CalPERS Staff Recommend Increasing Rates in FY 2016-2017
On Wednesday, CalPERS staff members issued a report urging the pension fund's board to raise contribution rates beginning in fiscal year 2016-2017 to account for retirees' longer life spans and to phase in the increases over five years, the Sacramento Bee reports (Kasler, Sacramento Bee, 2/12).
In December 2013, CalPERS staff recommended considering new demographics when setting contribution rates for fiscal year 2016-2017. Last week, Gov. Jerry Brown (D) sent a letter to the CalPERS board urging members to immediately account for retirees' longer life expectancies and phase in over three years the costs associating with the longer life spans (California Healthline, 2/6).

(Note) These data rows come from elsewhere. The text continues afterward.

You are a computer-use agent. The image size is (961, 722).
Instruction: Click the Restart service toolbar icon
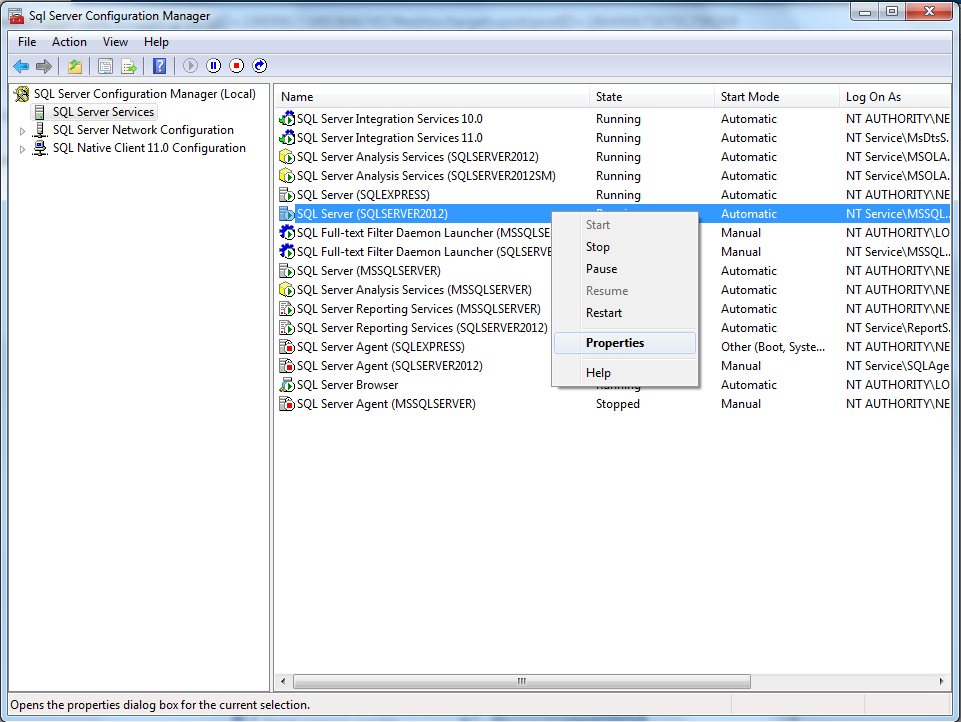coord(259,65)
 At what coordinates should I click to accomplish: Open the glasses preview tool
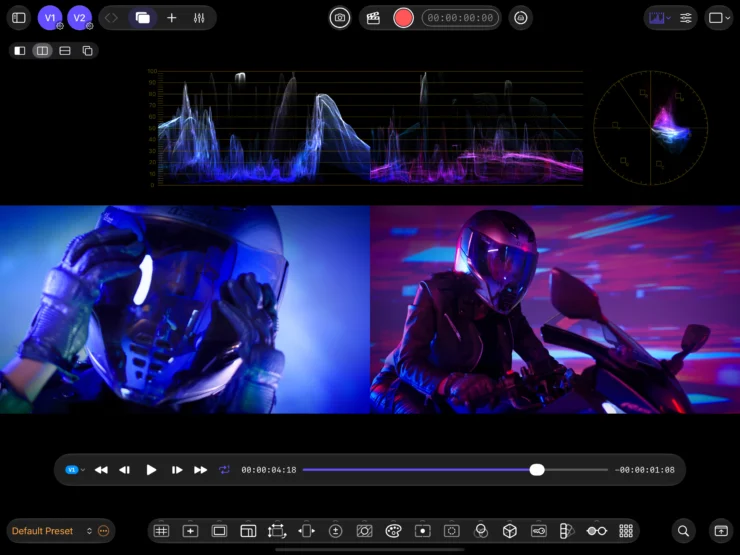pos(597,531)
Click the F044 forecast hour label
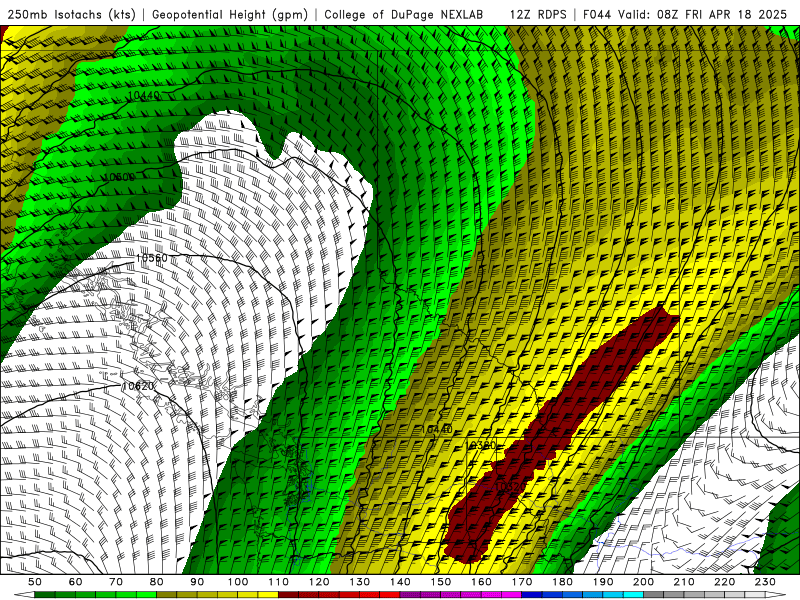 click(599, 15)
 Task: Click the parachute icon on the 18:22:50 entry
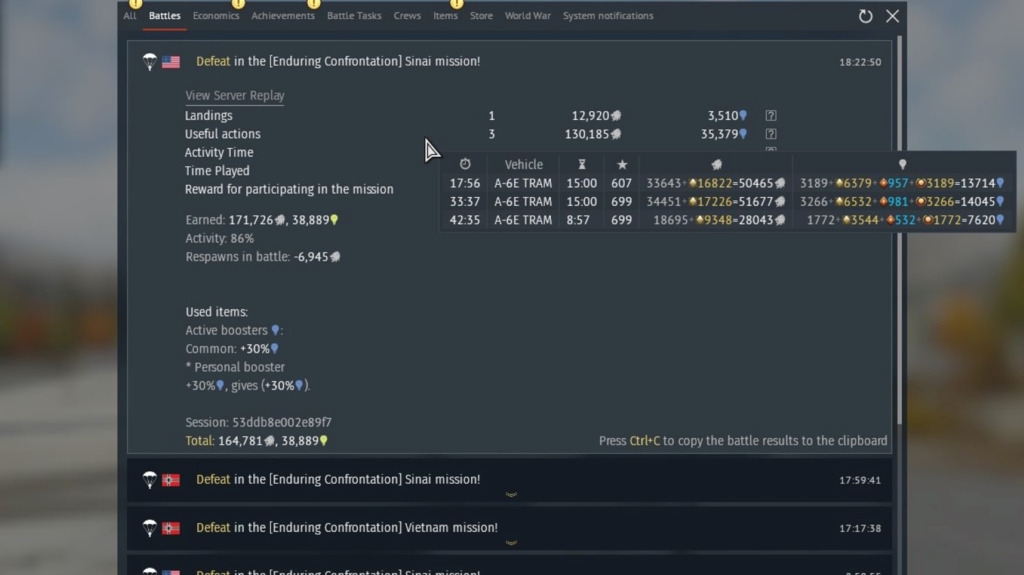[x=150, y=62]
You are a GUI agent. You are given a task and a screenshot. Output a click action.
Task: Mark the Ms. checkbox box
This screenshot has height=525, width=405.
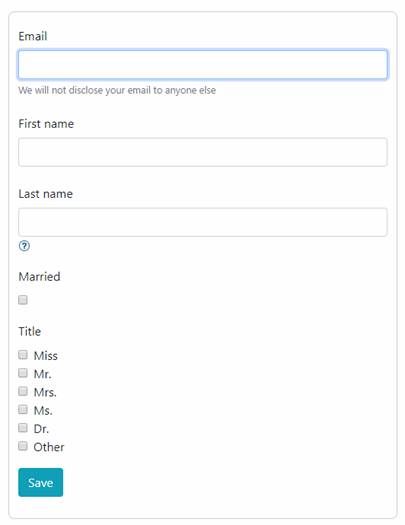pos(23,409)
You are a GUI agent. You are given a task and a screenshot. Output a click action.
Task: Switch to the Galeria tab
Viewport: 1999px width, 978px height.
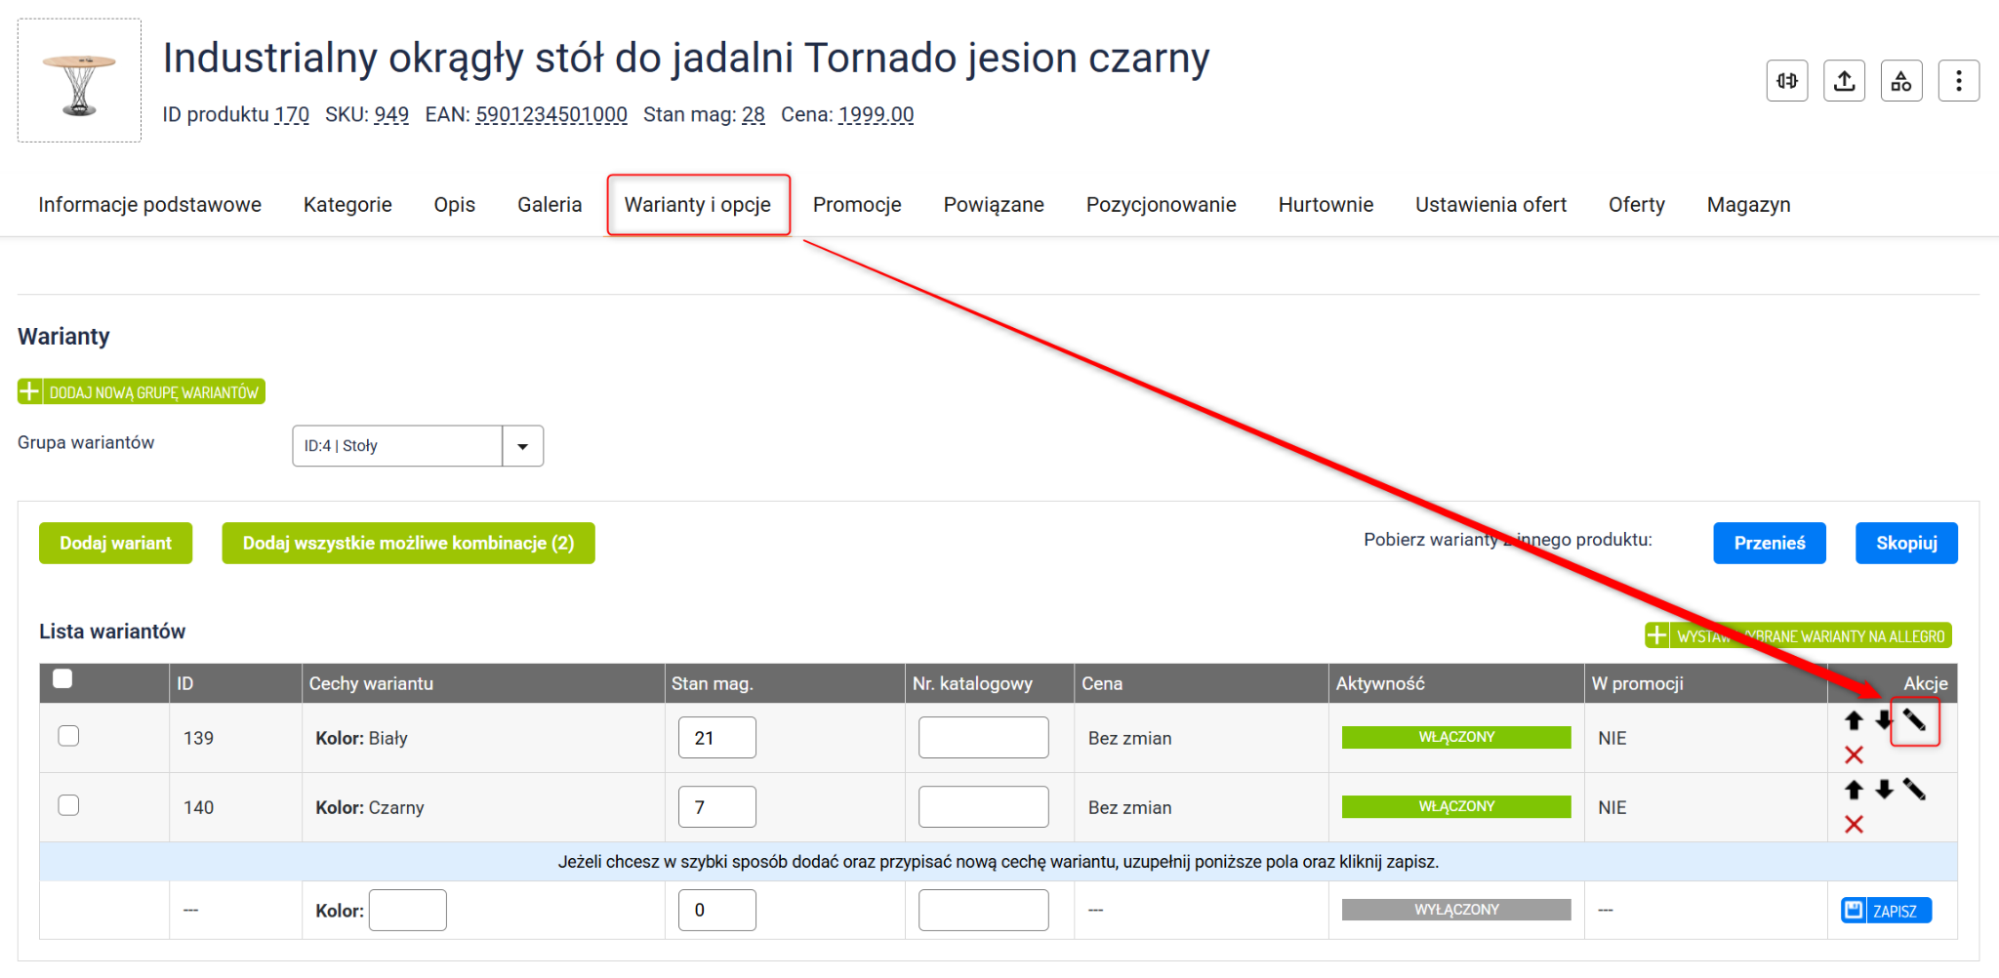click(x=549, y=205)
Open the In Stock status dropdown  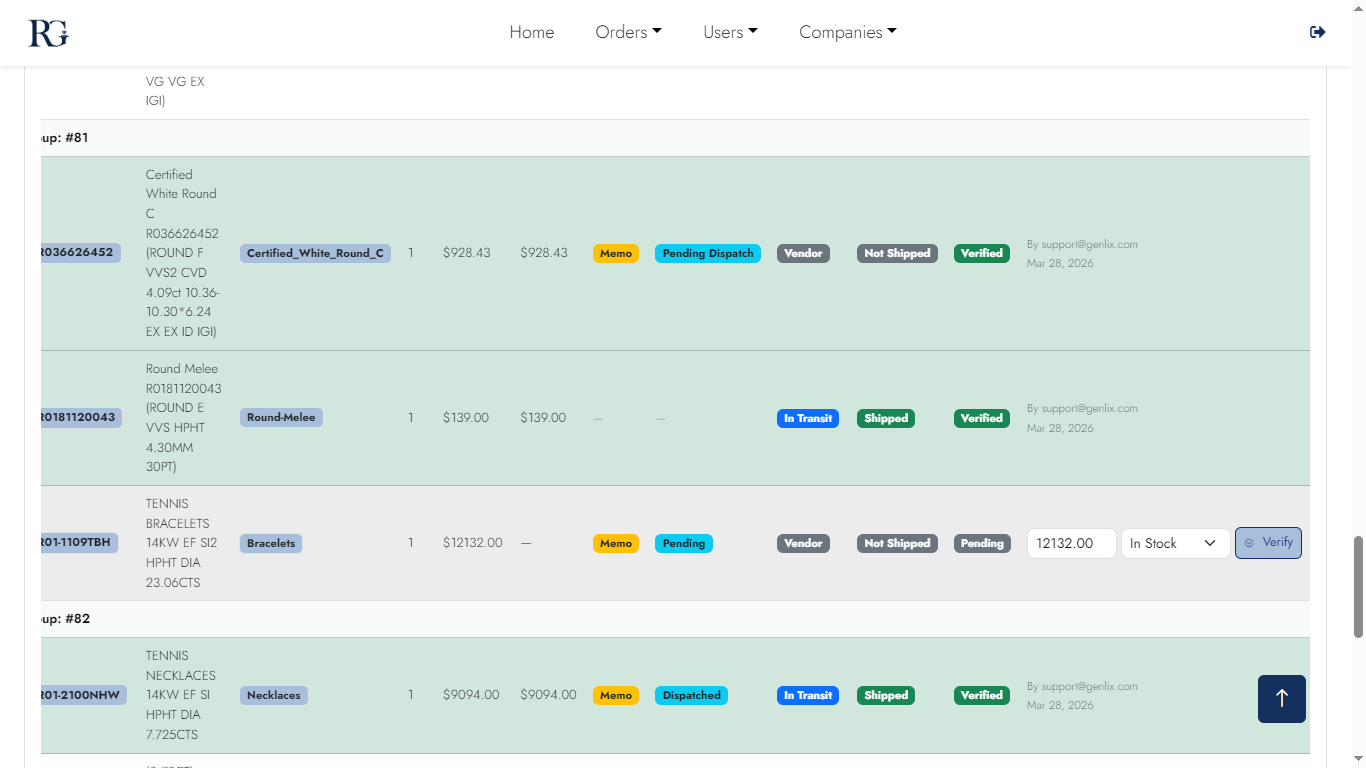click(x=1174, y=543)
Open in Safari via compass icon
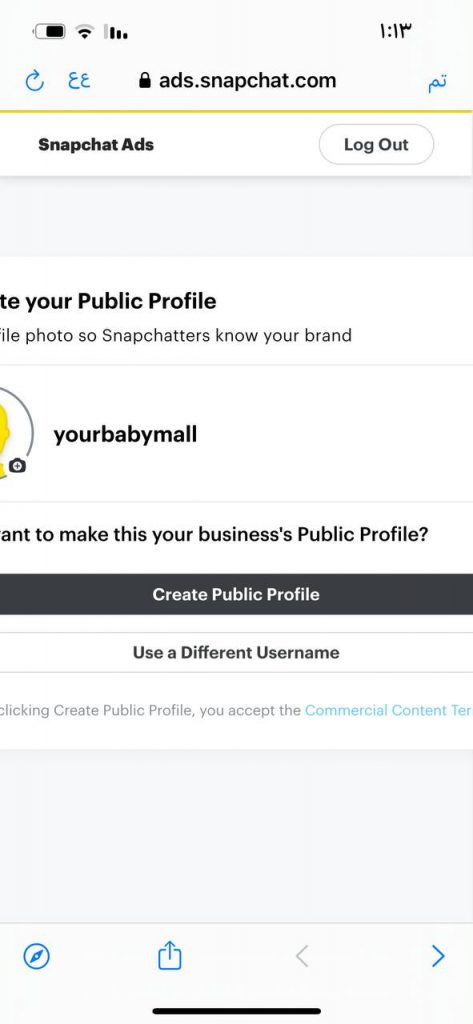Screen dimensions: 473x1024 (x=37, y=957)
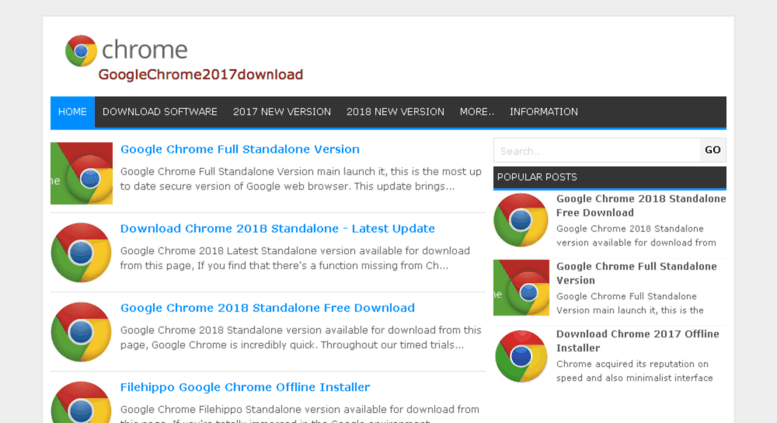Open thumbnail of Google Chrome Full Standalone Version post
777x423 pixels.
click(81, 173)
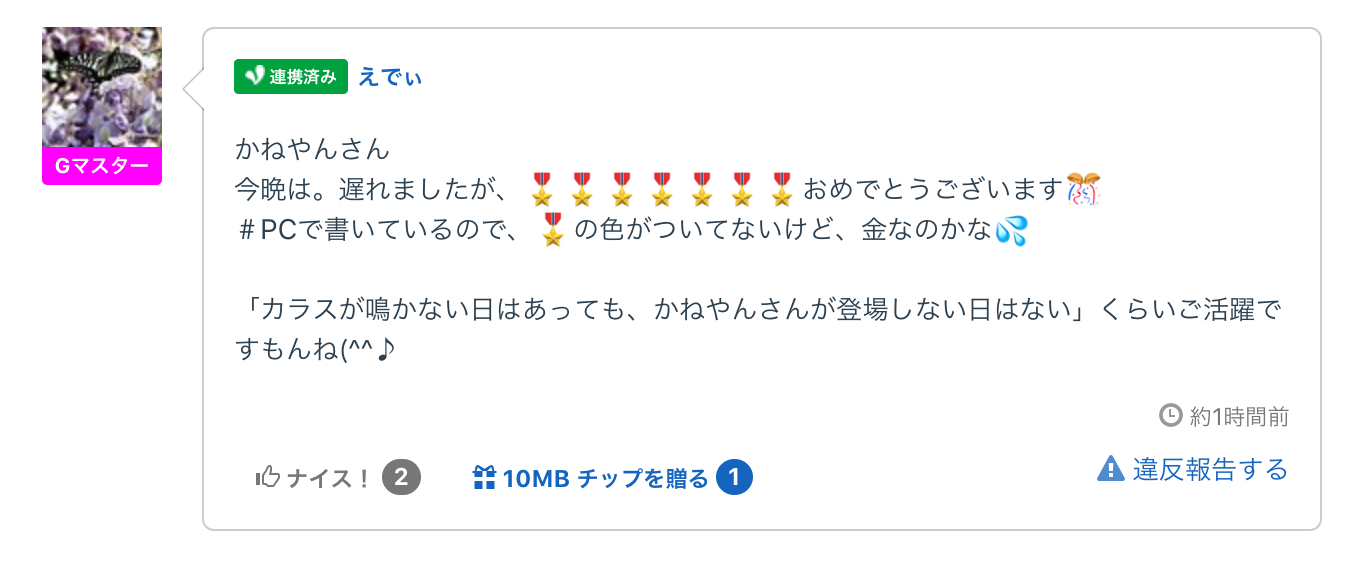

Brown said a plan that delays increasing contribution rates until 2016 would be "unacceptable" (Sacramento Bee, 2/12). He added, "No one likes to pay more for pensions, but ignoring their true costs for two more years will only burden the system and cost more in the long run" (California Healthline, 2/6).
Details of CalPERS Staff Report
The new CalPERS staff report acknowledged Brown's letter, noting that current CalPERS policy allows members to "pay more in contributions than the minimum contribution rate set each year."
The CalPERS board is expected to vote Tuesday on the recommendation. If approved, the change would take affect for local governments in 2015 and state and school districts in 2016.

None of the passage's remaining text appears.